DOCUMENT TEXT =>
◆ ◆ ◆

Loraine February 25, 2016 7:27 PM

Simultaneous discovery is well documented in science too. “Commonly cited examples of multiple independent discovery are the 17th-century independent formulation of calculus by Isaac Newton, Gottfried Wilhelm Leibniz and others[…]; the 18th-century discovery of oxygen by Carl Wilhelm Scheele, Joseph Priestley, Antoine Lavoisier and others; and the theory of evolution of species, independently advanced in the 19th century by Charles Darwin and Alfred Russel Wallace.”

Dave February 25, 2016 8:35 PM

Changing the topic slightly, it’s not a problem in Gnu C, it’s a problem in glibc, which means Ulrich Drepper. Having a serious flaw like this ignored for months by the maintainer isn’t that unusual.

John February 25, 2016 8:41 PM

“bugs” allow plausible deniability, this seemingly puzzling behavior of not fixing “bugs” is nothing more than “leaving the door open”.

Sounds crazy right? And I’m certain you believe “goto fail” and the other “bugs” were not intentional.

Why do it this way? Just imagine if it came out that Apple allowed the FBI/NSA unfettered access to your iPhone.

What would you do?
If it’s a bug (and real ones exist) then it’s not Apple’s fault.

So Apple’s “encryption” battle (now joined by M$, Google, Facebook) is just theater, it’s compliance with government while maintaining public image and financial position.

Is this “conspiracy” too much for you to believe in?
Then you better get started reading EVERYTHING Snowden released that you can get your hands on.

WTFU.

WhiskersInMenlo February 26, 2016 12:02 AM

Perspective is important.
Today software is global. i.e. Your flaws are the same as your opponents.

◆ ◆ ◆

STATED PROBLEM 1 => From the comment thread, write out the passage starting at "Then you better" and ending at "as your opponents.".
STATED PROBLEM 2 => In the comment thread, which two people are named as having independently advanced the theory of evolution of species?
The material after this point comes from a different source.

RECORDS =>
◆ ◆ ◆

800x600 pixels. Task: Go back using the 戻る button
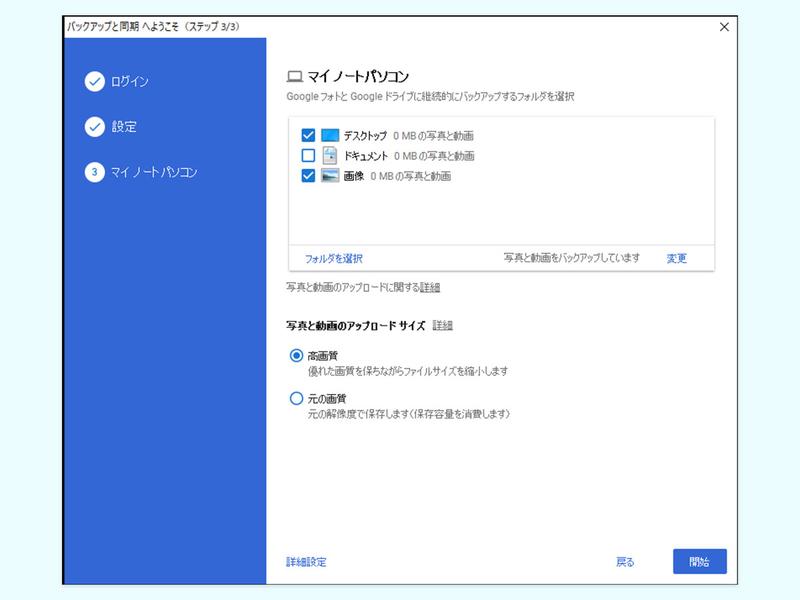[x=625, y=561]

◆ ◆ ◆

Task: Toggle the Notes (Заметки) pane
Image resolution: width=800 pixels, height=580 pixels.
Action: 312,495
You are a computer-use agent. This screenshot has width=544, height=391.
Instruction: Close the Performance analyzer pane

◆ ◆ ◆

SOLUTION 1 =>
Then you better get started reading EVERYTHING Snowden released that you can get your hands on.

WTFU.

WhiskersInMenlo February 26, 2016 12:02 AM

Perspective is important.
Today software is global. i.e. Your flaws are the same as your opponents.

SOLUTION 2 => Charles Darwin and Alfred Russel Wallace.